Welcome to the AACC Expert Access Live Online program.

Our topic this month is Evidence Based Medicine and Point-of-Care Testing. POCT is a rapidly evolving tool in laboratory medicine. Today, tests performed with "near-patient"devices include glucose, bilirubin, blood gases,electrolytes, cardiac markers, drugs of abuse, and a myriad of others. Today's expert is James Nichols, PhD, Medical Director,Clinical Chemistry for the Baystate Health System in Springfield, Mass. Dr. Nichols'presentation describes the tenets of evidence-based medicine and shows how you can perform a critical review of the medical literature to make sure your POCT program is contributing to high quality health care in your institution. He is currently online and is awaiting your questions, so please submit them now.

AACC would like to extend its most sincere thanks to the Bayer Corporation for making this program possible.

What is the future of handheld devices and POCT
washington, dc

James H. Nichols, Ph.D., DABCC, FACB: POCT has a very bright future. There is increasing pressure in healthcare for faster turnaround of test results. Inpatients are more acute and sicker than they were 5 years ago, and there is increased utilization of same-day surgery and outpatient/home management of patients. These are all areas where POCT can offer potential for improving care. Recent market surveys of POCT from Emery Stephans group (Enterprise Analysis) indicate that POCT currently represents about 25% of the in vitro diagnostic market and is increasing (depending on the source you use, between 5 and 12% annually). This is already a significant portion of our laboratory responsibility and no matter which statistic one utilizes for growth, all concur that POCT will grow in the future, especially as devices get smaller, have wider menus and there is introduction of new technologies onto the market.

How will you establish that all of the relevant evidence has been reviewed. If this isn't established then cherry picking of evidence is one way that focus groups could bias any conclusions.
Halifax, Nova Scotia

James H. Nichols, Ph.D., DABCC, FACB: The NACB project which is currently underway, proposes to utilize a systematic review process similar to the recommendations that are developed by other professional societies and has been used by the NACB in the past for development of other practice guidelines (diabetes, cardiac, thyroid, etc.) This review process has been defined by the U.S. Preventive Services Task Force (Harris RP et. al. Current Methods of the U.S. Preventive Services Task Force: A Review of the Process, Am J Prev Med 2001;20(3S):21-35.) The systematic review involves defining a clinical question and terms for searching the medical literature databases (primarily Medline OVID).
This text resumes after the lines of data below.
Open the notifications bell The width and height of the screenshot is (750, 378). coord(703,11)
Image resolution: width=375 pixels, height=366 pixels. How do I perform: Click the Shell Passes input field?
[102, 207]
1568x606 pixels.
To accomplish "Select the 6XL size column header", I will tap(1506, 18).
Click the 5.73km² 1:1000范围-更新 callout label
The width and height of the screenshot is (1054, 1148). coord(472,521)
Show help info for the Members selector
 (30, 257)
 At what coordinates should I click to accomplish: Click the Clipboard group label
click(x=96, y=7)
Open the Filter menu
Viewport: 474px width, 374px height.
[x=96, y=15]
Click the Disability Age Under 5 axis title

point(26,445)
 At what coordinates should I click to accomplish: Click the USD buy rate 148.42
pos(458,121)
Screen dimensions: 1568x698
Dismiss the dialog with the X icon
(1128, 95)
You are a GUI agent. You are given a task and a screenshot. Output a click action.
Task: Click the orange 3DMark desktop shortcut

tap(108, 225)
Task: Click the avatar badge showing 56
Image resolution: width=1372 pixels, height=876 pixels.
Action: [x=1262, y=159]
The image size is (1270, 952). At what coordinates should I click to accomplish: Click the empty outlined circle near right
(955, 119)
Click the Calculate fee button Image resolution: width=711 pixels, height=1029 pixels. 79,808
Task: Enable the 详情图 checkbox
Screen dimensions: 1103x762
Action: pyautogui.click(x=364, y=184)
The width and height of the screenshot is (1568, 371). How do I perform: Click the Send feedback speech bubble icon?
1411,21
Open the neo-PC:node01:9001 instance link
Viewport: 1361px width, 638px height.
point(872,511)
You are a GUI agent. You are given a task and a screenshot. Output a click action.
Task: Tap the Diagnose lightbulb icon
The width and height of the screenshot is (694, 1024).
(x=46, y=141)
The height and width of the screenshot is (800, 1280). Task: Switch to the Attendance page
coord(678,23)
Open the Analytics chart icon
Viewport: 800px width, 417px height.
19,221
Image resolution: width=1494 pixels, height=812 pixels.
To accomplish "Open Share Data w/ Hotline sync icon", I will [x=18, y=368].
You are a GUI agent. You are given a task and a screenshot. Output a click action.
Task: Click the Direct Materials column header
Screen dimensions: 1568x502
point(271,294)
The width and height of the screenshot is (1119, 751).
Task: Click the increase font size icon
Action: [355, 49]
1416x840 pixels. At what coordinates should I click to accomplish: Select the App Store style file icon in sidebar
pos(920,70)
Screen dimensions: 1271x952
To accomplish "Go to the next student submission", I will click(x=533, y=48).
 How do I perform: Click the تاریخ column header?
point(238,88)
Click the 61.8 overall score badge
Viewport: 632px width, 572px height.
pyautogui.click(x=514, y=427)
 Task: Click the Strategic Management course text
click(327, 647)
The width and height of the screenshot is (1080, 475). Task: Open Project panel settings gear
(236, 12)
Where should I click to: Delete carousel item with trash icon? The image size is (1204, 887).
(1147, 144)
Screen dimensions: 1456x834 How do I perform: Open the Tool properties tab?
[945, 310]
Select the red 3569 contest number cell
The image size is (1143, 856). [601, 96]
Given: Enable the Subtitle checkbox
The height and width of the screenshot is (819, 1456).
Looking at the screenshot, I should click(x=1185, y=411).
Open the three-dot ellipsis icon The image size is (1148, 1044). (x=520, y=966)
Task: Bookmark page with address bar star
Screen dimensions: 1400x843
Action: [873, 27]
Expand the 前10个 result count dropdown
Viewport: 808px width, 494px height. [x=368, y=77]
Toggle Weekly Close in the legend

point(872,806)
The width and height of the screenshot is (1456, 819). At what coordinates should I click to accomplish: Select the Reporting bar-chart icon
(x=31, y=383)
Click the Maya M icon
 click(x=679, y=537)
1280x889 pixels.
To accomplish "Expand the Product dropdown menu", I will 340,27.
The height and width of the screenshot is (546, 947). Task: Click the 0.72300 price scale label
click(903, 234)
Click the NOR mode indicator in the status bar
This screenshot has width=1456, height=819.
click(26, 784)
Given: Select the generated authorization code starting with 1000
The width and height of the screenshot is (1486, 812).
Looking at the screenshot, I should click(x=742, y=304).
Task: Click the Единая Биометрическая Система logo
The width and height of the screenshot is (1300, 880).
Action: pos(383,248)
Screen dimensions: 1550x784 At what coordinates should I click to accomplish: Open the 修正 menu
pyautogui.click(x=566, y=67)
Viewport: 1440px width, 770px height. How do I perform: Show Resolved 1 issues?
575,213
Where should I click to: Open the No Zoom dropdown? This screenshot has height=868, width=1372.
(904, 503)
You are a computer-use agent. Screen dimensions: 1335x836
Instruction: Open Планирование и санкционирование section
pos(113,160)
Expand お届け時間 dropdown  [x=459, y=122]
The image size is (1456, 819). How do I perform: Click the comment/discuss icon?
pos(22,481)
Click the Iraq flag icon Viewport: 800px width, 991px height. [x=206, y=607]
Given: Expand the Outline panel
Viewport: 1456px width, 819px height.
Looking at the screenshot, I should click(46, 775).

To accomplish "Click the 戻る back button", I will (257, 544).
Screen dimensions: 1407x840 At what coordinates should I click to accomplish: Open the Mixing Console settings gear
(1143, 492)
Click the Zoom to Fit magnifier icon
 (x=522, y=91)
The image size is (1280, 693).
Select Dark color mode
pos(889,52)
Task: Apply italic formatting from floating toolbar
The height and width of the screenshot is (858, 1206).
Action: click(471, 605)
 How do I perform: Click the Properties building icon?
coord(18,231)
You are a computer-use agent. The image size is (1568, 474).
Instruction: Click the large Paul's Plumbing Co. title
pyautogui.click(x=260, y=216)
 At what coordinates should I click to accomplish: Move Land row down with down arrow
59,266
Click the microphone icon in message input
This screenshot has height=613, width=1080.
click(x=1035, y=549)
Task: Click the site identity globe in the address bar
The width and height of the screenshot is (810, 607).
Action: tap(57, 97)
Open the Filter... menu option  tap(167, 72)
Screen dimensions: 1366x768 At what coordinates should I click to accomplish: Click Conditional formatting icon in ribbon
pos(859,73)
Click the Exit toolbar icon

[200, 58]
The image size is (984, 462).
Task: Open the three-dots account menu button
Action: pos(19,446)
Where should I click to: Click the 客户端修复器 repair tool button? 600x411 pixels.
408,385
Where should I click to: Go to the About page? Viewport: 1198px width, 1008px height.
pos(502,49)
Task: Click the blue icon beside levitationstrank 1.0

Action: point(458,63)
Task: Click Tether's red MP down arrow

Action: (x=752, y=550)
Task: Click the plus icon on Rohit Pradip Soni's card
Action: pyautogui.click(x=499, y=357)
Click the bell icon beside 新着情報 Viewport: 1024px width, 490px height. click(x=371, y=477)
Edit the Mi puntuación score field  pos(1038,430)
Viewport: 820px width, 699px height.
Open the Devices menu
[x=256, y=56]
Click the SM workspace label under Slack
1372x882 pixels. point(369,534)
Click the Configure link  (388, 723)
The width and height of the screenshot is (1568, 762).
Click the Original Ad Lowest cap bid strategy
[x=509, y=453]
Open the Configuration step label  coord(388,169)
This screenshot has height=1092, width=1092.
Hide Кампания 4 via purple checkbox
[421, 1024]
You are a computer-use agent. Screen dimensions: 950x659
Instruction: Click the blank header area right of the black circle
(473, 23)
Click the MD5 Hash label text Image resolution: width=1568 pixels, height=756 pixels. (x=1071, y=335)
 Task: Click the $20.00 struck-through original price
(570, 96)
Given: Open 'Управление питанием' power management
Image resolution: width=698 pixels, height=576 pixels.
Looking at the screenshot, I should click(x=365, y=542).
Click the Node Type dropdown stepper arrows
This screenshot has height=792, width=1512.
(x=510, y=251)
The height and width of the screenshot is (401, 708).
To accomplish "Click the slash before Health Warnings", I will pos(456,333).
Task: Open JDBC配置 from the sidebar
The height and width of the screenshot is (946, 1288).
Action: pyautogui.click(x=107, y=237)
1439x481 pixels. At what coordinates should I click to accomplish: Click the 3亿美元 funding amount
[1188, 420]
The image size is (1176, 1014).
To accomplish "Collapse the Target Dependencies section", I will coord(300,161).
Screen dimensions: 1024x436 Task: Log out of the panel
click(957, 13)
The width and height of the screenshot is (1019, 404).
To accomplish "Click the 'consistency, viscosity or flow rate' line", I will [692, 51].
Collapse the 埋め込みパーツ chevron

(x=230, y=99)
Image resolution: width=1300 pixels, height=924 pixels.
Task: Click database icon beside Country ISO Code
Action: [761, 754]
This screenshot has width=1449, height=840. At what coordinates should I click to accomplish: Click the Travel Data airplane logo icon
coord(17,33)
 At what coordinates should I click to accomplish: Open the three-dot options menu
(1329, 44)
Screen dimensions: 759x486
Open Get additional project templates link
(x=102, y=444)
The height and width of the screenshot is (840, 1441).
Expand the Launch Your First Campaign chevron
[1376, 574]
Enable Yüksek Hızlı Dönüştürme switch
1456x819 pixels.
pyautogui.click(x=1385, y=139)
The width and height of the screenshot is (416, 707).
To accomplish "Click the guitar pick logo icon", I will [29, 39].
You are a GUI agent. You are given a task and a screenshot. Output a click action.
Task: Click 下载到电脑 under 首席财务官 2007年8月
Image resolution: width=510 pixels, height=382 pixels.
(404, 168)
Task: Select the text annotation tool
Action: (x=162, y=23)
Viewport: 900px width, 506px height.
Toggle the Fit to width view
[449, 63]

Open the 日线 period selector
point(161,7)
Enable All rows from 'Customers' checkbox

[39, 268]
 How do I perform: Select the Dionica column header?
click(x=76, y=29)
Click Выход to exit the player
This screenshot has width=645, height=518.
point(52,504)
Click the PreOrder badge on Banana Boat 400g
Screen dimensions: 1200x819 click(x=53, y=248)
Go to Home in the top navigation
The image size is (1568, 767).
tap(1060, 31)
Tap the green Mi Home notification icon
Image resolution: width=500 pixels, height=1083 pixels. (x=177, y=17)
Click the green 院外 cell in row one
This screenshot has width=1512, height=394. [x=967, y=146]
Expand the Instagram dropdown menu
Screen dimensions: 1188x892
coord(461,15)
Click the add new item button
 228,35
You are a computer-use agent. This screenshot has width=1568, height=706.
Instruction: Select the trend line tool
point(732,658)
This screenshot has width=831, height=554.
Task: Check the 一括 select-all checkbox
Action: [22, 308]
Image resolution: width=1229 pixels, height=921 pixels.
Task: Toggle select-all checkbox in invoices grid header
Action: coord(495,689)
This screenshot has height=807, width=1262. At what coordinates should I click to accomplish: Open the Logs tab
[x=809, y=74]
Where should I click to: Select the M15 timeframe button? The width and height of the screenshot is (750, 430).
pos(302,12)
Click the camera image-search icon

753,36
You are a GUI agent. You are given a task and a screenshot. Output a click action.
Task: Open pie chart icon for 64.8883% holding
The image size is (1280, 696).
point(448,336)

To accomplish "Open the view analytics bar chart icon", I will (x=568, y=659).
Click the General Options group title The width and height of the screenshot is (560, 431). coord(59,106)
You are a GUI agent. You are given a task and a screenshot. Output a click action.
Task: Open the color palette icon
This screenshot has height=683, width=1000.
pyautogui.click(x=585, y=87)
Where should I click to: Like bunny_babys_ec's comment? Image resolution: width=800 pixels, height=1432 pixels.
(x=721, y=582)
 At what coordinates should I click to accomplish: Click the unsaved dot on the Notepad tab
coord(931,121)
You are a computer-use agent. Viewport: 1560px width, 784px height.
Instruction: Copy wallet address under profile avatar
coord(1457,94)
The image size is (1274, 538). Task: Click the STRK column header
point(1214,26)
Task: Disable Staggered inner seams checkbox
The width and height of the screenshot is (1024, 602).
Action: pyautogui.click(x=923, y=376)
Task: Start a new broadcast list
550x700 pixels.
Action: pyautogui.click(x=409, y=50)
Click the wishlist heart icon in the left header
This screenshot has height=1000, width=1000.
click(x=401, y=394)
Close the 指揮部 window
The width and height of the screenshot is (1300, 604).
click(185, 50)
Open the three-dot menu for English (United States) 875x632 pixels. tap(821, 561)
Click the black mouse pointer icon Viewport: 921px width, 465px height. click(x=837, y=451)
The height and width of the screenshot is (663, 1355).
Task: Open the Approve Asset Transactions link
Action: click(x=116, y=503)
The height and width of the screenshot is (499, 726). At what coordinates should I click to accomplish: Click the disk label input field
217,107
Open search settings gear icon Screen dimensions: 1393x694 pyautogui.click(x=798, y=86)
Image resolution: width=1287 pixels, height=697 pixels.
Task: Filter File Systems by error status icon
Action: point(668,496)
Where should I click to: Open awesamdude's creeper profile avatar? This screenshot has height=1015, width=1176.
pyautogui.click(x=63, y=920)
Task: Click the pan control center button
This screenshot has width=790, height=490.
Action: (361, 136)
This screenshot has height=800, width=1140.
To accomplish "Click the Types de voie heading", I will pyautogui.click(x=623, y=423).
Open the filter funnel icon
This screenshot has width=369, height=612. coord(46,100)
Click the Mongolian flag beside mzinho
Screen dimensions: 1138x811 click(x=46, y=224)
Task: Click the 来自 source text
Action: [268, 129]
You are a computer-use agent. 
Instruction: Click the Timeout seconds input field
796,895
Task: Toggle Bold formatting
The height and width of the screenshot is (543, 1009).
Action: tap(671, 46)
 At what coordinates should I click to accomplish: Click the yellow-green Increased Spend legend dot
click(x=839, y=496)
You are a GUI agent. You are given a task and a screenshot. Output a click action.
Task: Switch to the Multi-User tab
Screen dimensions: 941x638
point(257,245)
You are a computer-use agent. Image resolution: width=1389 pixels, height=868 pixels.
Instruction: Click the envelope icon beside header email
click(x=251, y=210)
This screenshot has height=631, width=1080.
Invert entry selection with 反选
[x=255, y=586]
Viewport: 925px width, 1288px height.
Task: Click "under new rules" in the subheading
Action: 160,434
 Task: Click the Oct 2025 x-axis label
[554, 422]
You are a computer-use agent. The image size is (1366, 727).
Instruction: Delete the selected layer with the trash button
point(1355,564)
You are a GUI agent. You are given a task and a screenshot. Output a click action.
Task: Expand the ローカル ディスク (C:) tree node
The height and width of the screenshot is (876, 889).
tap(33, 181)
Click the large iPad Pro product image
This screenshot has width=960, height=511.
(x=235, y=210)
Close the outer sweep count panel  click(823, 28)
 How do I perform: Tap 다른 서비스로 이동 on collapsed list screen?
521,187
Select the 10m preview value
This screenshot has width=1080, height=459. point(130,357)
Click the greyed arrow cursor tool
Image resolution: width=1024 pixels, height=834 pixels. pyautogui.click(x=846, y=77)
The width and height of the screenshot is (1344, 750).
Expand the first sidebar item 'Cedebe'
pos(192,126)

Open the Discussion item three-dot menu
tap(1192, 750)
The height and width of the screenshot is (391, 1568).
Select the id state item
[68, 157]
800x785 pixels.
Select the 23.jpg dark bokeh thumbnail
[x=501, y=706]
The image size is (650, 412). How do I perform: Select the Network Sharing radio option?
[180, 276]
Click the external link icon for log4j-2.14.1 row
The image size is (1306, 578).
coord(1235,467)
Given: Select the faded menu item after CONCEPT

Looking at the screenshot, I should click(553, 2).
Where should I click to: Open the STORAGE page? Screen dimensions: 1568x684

Additional articles will be supplemented based on the collections of the experts who are sitting on each of the focus groups. Articles that are collected will be screened by a minimum of two individuals for relevance to the clinical question and either included or excluded. Included articles will also be reviewed by a minimum of two individuals and graded based on the weight of the evidence (study format and conclusions, concurrence with other studies and benefits/risk of performing the test). Recommendations will be drafted based on the wieght of the evidence and draft recommendations posted on the website for public comment. Any comments will be resolved by the original focus groups and both the comments and resolution incorporated as an appendix to the document. Thus, this NACB project will incorporate and an intial systematic review, followed by a public comment period (similar to the NCCLS consensus process). If any articles have been left out or there is debate about the conclusions, we would expect to resolve those issues during the public comment phase through evidence raised by the public. We are also soliciting for volunteers, thus anyone who has interest and knowledge in a specific area and has the motivation to participate is welcome and we certainly are in need of additional volunteers particularly in the areas of occult blood, infectious disease and pH.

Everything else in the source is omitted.